Les quatre articles retenus pour l’attribution étaient :

  • Les métamorphoses de la « folie privée » : enjeux cliniques (RBP n°68, 2015/2) par Bérengère de Senarclens
  • Bion et Beckett : les jumeaux imaginaires (RBP n°69, 2016/1) par Mimi Armstrong
  • L’environnement non humain de Searles, revisité à la lumière de la théorie de la pensée de Bion et à l’ombre de la crise environnementale (RBP n°69, 2016/2) par Luc Magnenat
  • L’écriture sur les réseaux sociaux à l’adolescence : l’écriture à vif ou l’e-cri-ture (RBP n°71, 2017/2) par Angélique Gozlan

C’est l’article de Luc Magnenat qui a reçu le Prix MH 2018, récompensant un article abordant, avec des concepts psychanalytiques, l’enjeu majeur auquel  est confrontée l’humanité. Le Jury a été sensible à la pertinence de la démarche de l’auteur, reprenant, plus d’un demi-siècle après le travail pionnier de Searles, la question que pose le clivage dont font preuve les sociétés humaines à l’égard du processus de leur propre destruction.

 

La remise du prix Maurice Haber 2018

 

Texte de réponse du lauréat 2018

Message de Luc Magnenat, lauréat 2018, averti de la décision du jury la veille de la remise du Prix

Genève, le 10 novembre 2018

Chers collègues, chers amis,

J’ai été extrêmement surpris d’apprendre cette nuit que vous m’avez décerné le prix Maurice Haber pour mon article sur L’environnement non humain. J’aimerais être avec vous pour partager cela, mais je suis à Berne pour une journée d’actes de passages au sein de ma Commission d’enseignement.

L’environnement non humain ne renvoie plus aujourd’hui aux préoccupations qui étaient celles de Harold Searles lorsqu’il se souciait que les personnes soumises à un fonctionnement psychotique déshumanisé puisse néanmoins s’apparenter au fonctionnement humain non psychotique. L’environnement non humain évoque la crise environnementale qui touche la biosphère, notre berceau, alors que nous prenons conscience que l’homme ne vit pas hors d’elle, mais qu’il est pris dans les mailles du vivant. L’homme n’est pas seulement gouverné par son inconscient, il se découvre enfermé dans un environnement qui se dégrade en conséquence de sa propre activité.

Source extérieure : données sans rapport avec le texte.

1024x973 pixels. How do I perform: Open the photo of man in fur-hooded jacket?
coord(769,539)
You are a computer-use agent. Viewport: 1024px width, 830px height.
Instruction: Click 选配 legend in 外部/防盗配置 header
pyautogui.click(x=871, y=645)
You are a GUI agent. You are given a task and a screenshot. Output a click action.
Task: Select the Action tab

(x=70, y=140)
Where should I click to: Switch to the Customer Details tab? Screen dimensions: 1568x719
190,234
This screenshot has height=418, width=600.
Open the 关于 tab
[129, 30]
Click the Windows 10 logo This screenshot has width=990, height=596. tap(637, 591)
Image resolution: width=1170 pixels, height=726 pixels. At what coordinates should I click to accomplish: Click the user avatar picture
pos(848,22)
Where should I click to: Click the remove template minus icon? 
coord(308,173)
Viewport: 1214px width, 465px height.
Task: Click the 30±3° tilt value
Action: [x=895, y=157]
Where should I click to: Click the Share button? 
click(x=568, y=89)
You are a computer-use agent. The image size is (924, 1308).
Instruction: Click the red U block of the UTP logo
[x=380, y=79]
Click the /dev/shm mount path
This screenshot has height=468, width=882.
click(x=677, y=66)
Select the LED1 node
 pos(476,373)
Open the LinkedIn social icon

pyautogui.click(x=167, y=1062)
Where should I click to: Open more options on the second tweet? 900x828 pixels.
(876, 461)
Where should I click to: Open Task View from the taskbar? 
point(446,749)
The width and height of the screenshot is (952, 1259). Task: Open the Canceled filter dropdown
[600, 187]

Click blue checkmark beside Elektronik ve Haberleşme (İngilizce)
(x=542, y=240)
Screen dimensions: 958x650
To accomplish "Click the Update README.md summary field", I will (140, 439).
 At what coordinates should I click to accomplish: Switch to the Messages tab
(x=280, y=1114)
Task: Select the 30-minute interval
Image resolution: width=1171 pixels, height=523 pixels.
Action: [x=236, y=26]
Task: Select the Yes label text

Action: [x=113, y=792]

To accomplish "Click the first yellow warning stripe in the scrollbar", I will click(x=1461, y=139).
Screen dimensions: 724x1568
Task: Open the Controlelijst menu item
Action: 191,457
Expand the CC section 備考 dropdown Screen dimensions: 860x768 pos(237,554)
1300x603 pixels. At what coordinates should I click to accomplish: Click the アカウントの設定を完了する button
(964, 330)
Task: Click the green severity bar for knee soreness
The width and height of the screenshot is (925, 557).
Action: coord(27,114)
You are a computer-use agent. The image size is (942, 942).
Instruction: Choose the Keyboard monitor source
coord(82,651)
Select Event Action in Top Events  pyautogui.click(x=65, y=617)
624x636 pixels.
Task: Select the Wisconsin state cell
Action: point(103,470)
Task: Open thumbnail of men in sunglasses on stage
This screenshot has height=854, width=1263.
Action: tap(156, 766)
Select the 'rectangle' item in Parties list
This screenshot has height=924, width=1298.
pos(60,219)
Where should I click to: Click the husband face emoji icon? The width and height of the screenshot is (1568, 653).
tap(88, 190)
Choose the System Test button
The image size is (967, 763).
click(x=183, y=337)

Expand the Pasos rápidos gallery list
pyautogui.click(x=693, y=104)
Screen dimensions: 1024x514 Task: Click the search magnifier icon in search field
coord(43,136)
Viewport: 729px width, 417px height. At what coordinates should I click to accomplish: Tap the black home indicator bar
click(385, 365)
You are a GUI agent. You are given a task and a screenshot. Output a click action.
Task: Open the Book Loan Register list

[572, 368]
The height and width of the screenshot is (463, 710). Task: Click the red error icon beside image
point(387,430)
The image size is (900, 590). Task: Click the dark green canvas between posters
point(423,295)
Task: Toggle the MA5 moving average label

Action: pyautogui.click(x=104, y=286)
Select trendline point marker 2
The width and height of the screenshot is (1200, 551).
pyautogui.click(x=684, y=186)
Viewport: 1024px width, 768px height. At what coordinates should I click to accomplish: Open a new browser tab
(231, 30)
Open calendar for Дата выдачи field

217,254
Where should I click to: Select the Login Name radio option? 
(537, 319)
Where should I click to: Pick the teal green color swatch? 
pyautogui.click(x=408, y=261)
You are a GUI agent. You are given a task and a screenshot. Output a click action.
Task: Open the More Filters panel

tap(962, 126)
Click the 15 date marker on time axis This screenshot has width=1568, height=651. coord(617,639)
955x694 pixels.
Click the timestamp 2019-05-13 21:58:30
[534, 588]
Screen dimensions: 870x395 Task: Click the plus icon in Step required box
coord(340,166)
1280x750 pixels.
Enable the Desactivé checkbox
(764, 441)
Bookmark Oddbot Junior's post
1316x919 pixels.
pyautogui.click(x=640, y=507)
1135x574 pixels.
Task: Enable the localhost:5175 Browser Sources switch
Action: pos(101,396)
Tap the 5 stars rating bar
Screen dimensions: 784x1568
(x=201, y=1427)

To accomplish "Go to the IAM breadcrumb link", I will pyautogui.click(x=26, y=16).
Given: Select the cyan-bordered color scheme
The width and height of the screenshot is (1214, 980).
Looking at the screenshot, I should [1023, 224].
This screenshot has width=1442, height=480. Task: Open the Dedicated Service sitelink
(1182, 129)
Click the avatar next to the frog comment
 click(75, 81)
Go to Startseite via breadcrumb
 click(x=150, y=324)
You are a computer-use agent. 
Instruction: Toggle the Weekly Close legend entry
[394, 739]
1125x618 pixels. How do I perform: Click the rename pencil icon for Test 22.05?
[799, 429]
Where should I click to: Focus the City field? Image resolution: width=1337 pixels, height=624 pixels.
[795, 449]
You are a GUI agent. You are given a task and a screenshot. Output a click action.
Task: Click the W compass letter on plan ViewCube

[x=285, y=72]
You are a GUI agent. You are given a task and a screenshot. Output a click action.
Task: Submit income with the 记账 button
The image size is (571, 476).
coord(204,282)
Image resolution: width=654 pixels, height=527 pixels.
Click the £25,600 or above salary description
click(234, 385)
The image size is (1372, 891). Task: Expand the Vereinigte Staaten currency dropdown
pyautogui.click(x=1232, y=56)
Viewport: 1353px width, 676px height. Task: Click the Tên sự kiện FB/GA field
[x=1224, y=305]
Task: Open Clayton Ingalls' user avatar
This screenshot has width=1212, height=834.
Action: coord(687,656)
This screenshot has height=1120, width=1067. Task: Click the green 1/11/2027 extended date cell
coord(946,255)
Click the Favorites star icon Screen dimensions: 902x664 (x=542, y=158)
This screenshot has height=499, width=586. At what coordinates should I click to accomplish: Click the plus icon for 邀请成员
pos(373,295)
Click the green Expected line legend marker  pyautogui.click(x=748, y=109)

Alors que nous sommes en passe de modifier pour des millénaires l’environnement auquel nous devons la vie, je vous suis particulièrement reconnaissant d’avoir distingué un article qui évoque cette crise environnementale qui nous met en crise, voire qui menace l’existence même de notre espèce. Ce faisant, vous passez à l’action, et cette action est plus que précieuse : elle est vitale. C’est aujourd’hui que nous devrions nous engager dans une insurrection verte pour tenter, si cela est encore possible, de maintenir notre climat au-dessous de la barre des 2 degrés de réchauffement. Faute de quoi, nous devrons alors nous soucier de tenter de demeurer aussi apparentés à l’humain que possible dans l’effondrement qui suivra.

Dans les deux cas, je pense qu’en tant que psychanalystes, nous avons un rôle à jouer en prenant le parole et en agissant. Nous sommes fondamentalement réticents à nous engager politiquement, mais nous sommes astreints à le faire, je pense, lorsque, comme pour la Shoah, l’enjeu dépasse le politique. Et c’est le cas lorsque nous vivons une apocalypse de la biodiversité.

C’est pourquoi je publierai un livre intitulé La crise environnementale sur le divan aux éditions In Press, Paris, en mars 2019. Ce livre sera interdisciplinaire, car lorsque nous manque l’écoute de l’écoute que l’analysant fait de nos interprétations, je pense que la méthodologie nous impose de nous mettre à l’écoute des spécialistes du champ étudié, en l’occurrence les écologues.

Je vous suis donc extrêmement reconnaissant d’avoir ponctué cet enjeu existentiel par le prix Maurice Haber.